So why then do the costs of medical procedures and treatments remain a mystery? Prices are available for almost everything else except when it comes to our own health care. Patients are required to know the risks before consenting to any given medical procedure but are often forced to make significant decisions about their health care without any idea of the cost. Anyone who has ever tried to decipher a medical bill understands how powerless its complexity can make you feel.


Our bipartisan legislation, the Transparent Health Care Pricing Act of 2018, aims to change this by requiring public disclosure for costs of products, services, and procedures. We believe patients should have the information they need in order to make informed decisions about their health care—and research shows Americans want to know more about how much their health care costs. A national survey by the nonpartisan organization Public Agenda found that 63 percent of Americans don’t believe there is enough information about how much medical services cost.
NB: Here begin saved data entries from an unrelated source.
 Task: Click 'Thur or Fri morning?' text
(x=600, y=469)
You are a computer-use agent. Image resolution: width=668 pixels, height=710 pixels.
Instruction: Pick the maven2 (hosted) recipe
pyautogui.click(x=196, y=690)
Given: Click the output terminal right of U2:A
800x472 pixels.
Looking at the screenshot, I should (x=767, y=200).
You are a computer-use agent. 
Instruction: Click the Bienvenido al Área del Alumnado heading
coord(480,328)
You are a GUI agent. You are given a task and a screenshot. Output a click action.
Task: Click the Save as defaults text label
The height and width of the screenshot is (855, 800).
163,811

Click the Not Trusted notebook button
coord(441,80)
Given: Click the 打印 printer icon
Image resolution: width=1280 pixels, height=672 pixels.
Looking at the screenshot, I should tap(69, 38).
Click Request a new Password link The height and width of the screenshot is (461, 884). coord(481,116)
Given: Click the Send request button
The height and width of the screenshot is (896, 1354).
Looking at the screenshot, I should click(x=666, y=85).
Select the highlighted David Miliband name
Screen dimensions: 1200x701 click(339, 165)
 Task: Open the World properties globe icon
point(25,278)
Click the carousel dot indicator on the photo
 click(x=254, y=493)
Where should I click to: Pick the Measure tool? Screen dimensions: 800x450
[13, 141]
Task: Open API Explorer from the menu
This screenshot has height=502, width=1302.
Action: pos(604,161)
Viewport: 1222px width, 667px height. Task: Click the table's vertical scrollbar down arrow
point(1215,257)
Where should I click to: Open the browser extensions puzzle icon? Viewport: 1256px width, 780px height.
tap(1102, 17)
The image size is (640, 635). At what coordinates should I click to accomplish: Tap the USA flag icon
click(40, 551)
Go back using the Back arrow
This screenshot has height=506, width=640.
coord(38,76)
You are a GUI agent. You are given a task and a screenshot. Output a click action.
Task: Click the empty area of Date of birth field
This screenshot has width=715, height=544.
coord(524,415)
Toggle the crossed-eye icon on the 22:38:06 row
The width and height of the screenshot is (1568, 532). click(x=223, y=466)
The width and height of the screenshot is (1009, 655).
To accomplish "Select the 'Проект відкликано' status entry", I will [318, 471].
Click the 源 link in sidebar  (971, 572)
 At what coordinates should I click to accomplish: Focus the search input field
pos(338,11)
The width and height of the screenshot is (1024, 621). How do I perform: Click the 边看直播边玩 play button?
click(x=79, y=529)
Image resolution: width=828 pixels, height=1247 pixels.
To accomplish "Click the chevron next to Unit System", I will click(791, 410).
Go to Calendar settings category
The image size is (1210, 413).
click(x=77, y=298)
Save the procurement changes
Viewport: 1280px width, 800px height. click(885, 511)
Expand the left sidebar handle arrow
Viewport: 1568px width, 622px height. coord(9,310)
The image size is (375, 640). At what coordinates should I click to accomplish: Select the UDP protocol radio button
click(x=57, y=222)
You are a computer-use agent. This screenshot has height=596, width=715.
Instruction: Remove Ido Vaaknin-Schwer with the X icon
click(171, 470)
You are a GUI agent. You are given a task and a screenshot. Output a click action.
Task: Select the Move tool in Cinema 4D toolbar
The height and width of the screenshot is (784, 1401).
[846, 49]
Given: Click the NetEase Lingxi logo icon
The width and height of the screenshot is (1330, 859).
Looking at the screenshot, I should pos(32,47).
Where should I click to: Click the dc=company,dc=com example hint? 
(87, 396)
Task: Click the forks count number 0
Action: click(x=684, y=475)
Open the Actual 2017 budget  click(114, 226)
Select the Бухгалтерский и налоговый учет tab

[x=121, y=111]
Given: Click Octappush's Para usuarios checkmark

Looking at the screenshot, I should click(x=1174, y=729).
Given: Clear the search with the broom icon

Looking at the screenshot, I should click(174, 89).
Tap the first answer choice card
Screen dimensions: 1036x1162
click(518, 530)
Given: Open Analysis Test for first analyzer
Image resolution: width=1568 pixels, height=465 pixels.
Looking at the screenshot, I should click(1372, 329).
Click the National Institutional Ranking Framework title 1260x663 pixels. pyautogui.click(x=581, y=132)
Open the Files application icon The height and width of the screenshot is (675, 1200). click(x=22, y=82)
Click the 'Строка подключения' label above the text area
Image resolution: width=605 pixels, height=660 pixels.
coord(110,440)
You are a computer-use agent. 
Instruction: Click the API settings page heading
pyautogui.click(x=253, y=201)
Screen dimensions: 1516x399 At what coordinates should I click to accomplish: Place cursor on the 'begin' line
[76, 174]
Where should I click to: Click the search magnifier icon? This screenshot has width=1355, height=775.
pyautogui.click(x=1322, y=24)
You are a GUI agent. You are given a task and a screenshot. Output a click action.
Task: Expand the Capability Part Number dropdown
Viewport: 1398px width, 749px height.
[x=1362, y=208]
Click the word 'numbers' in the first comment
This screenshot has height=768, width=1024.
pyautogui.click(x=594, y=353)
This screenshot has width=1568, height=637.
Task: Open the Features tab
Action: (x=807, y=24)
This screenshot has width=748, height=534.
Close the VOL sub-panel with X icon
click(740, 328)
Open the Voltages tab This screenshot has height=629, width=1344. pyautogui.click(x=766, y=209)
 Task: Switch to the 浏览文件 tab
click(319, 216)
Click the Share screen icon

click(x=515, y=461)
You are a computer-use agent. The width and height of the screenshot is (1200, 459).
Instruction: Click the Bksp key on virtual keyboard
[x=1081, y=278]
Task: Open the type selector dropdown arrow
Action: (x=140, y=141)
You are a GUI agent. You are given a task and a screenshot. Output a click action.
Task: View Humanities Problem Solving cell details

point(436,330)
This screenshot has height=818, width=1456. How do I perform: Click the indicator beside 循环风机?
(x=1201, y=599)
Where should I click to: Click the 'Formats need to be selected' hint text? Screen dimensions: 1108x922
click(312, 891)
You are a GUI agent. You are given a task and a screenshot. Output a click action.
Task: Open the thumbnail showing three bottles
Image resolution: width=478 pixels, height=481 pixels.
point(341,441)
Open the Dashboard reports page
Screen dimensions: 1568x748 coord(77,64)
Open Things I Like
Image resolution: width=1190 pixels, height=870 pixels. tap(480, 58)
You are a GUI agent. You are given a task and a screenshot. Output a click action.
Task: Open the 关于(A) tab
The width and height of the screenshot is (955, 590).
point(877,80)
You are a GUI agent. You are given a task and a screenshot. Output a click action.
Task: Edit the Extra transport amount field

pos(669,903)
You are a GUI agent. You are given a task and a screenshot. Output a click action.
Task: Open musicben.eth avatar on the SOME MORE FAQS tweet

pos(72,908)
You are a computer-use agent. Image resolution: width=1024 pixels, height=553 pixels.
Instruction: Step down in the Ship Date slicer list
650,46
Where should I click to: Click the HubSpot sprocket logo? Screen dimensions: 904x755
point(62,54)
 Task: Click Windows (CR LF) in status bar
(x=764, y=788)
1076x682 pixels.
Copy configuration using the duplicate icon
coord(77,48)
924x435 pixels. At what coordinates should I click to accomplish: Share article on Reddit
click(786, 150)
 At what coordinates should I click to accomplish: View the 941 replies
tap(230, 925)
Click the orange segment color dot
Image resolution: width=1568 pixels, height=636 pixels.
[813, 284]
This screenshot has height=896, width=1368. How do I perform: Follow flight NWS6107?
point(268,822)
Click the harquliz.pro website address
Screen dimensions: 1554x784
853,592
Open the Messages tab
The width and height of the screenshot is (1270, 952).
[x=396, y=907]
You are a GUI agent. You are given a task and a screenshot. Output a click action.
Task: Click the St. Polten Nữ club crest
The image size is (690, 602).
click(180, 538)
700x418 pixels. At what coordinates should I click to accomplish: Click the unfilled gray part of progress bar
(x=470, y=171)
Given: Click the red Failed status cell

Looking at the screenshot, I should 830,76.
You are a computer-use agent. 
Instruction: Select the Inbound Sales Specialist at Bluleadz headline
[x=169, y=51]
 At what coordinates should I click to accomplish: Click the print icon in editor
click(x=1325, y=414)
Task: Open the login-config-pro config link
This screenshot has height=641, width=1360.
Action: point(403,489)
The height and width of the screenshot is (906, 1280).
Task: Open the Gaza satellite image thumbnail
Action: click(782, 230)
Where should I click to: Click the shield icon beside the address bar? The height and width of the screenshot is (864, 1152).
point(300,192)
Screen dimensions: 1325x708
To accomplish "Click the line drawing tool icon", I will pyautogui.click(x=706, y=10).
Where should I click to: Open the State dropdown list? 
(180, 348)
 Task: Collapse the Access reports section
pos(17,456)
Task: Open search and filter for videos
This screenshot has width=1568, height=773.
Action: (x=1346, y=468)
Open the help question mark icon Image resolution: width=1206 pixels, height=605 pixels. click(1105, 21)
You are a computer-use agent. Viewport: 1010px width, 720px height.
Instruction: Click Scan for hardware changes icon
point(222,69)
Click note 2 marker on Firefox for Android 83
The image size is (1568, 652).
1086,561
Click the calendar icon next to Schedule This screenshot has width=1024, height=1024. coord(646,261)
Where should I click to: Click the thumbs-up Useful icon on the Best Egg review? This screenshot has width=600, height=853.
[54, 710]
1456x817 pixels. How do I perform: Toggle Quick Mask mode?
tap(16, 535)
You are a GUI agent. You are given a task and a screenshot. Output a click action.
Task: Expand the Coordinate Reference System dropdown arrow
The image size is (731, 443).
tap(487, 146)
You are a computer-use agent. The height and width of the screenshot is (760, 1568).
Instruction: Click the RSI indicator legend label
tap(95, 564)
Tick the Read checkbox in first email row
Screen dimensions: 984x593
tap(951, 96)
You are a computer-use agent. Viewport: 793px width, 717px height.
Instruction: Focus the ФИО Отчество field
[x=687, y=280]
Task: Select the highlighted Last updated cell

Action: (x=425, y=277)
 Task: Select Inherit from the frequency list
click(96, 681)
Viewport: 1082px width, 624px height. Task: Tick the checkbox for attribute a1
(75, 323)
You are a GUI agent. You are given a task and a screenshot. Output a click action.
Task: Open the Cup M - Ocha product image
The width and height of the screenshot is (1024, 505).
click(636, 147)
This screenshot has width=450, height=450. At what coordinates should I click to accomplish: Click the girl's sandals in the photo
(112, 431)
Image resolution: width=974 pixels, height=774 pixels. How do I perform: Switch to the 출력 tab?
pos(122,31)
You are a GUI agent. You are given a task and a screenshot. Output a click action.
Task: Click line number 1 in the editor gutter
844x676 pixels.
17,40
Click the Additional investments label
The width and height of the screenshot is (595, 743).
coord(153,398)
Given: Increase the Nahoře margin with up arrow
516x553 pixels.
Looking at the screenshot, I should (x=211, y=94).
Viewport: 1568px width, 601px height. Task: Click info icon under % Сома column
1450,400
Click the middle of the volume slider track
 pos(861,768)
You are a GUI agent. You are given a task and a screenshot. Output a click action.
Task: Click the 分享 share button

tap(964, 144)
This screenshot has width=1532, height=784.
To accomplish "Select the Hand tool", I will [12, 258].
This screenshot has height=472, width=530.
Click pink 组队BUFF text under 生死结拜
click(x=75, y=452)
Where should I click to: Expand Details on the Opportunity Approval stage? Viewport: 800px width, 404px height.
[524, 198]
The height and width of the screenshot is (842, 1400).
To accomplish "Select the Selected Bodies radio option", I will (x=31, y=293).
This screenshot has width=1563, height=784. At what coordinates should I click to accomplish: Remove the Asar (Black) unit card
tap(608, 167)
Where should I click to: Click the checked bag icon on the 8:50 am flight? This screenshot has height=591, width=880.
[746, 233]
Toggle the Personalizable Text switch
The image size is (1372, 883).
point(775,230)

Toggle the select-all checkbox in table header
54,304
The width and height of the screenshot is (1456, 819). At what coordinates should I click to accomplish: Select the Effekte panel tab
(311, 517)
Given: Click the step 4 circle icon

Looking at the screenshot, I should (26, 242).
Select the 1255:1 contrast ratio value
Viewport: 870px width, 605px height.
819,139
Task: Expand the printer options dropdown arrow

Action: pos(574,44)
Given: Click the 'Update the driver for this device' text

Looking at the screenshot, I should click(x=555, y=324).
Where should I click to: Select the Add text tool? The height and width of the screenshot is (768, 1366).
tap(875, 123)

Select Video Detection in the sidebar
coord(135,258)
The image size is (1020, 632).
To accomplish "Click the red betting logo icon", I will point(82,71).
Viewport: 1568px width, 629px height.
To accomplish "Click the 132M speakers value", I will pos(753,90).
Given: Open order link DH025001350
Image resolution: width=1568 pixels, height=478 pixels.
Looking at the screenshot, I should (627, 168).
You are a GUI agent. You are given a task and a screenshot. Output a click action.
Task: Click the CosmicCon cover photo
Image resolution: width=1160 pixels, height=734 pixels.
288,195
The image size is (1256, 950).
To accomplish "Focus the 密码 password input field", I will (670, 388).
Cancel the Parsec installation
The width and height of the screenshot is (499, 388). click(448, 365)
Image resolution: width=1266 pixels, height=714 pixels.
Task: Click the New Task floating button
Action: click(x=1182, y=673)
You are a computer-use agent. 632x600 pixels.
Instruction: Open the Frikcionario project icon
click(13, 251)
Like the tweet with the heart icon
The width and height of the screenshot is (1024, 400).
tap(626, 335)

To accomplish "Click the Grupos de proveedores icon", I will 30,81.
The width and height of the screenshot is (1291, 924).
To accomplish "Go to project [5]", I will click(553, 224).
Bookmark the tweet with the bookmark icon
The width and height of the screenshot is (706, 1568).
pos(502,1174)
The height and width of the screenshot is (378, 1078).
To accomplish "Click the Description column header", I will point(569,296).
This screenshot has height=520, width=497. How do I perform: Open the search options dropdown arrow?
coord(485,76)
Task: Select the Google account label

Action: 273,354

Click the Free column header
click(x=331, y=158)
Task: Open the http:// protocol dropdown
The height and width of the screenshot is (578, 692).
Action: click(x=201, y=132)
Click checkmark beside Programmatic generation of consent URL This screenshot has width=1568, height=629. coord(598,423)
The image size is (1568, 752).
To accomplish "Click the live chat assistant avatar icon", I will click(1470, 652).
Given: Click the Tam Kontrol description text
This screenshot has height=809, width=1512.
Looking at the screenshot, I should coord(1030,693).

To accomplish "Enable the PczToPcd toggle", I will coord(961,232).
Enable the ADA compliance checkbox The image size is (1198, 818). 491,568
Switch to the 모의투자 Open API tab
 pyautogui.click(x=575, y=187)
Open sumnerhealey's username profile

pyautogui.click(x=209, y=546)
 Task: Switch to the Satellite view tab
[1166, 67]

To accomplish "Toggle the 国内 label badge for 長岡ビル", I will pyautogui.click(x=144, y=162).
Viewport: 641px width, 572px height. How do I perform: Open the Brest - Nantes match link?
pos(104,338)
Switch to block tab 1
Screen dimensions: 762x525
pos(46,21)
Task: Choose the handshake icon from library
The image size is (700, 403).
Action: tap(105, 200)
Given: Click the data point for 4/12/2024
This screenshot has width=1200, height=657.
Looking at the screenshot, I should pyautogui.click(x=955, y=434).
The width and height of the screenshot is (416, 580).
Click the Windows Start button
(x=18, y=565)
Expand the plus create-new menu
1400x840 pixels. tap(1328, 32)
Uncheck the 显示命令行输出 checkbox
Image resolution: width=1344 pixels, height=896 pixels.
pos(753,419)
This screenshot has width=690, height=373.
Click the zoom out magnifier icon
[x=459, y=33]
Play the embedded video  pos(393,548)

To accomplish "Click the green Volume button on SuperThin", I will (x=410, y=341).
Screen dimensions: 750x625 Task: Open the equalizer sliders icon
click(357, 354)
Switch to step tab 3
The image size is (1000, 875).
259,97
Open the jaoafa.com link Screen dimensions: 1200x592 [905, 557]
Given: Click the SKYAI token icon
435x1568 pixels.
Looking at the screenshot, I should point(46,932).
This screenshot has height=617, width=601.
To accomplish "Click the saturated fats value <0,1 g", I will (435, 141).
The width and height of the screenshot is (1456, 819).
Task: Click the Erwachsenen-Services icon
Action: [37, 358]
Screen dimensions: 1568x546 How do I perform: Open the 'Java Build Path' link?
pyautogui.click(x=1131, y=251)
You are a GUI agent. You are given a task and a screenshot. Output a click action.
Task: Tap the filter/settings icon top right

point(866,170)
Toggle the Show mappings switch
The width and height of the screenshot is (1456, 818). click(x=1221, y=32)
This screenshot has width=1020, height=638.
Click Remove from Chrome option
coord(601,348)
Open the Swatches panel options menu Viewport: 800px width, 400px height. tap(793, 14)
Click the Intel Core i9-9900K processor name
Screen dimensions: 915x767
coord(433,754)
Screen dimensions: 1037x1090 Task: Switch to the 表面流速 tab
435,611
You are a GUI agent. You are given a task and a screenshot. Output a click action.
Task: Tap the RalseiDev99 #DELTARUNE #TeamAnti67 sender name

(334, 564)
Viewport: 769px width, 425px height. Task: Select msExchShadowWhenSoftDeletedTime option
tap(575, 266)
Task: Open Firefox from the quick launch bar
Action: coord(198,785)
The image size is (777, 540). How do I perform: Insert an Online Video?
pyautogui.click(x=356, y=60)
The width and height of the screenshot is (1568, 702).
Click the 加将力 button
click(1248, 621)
There are a variety of proposals to improve our health care system, but price transparency is one of the ways to address a core problem – rising health care costs. Americans spent a total of $3.3 trillion on health care in 2016 – an average of $10,348 per person. That’s a significant amount of money for the average American family, and yet many of us don’t know the breakdown of expenses or have a choice of spending less on one procedure, or more on another. Moreover, the same or a similar procedure can cost dramatically different prices for no apparent reason.

In 2015, a peer-reviewed journal focused on health policy and research released a study showing the average facility cost per maternity stay ranged from $1,189 to $11,986. That’s a big difference in price for a common service for many hardworking families. Consumers should have this type of information beforehand so they can compare prices and make the best choice for their families and pocketbooks.

In 2003, a majority of Wisconsin hospitals began voluntarily sharing the cost and quality of the care provided in their facilities. A Kaiser Health News report showed “it created a constituency of informed consumers who were now armed with data that allowed them to pressure local hospitals to improve their performance.”  Americans deserve to have all the information necessary to make educated decisions. Informing and empowering consumers is a step in the right direction to improve our health care system.

Clear and easy-to-understand pricing will increase competition, and competition will bring down health care costs for everyone, while increasing accountability and promoting high-quality services. For many, keeping up with medical expenses or making decisions about health care can be difficult enough. It’s time to take some of the guess work out of it by requiring transparency in all health care pricing. By doing so, we can give the power in our health care system back to the patients, where it belongs.

Gallagher represents Wisconsin’s 8th District and Perlmutter represent Colorado’s 7th District.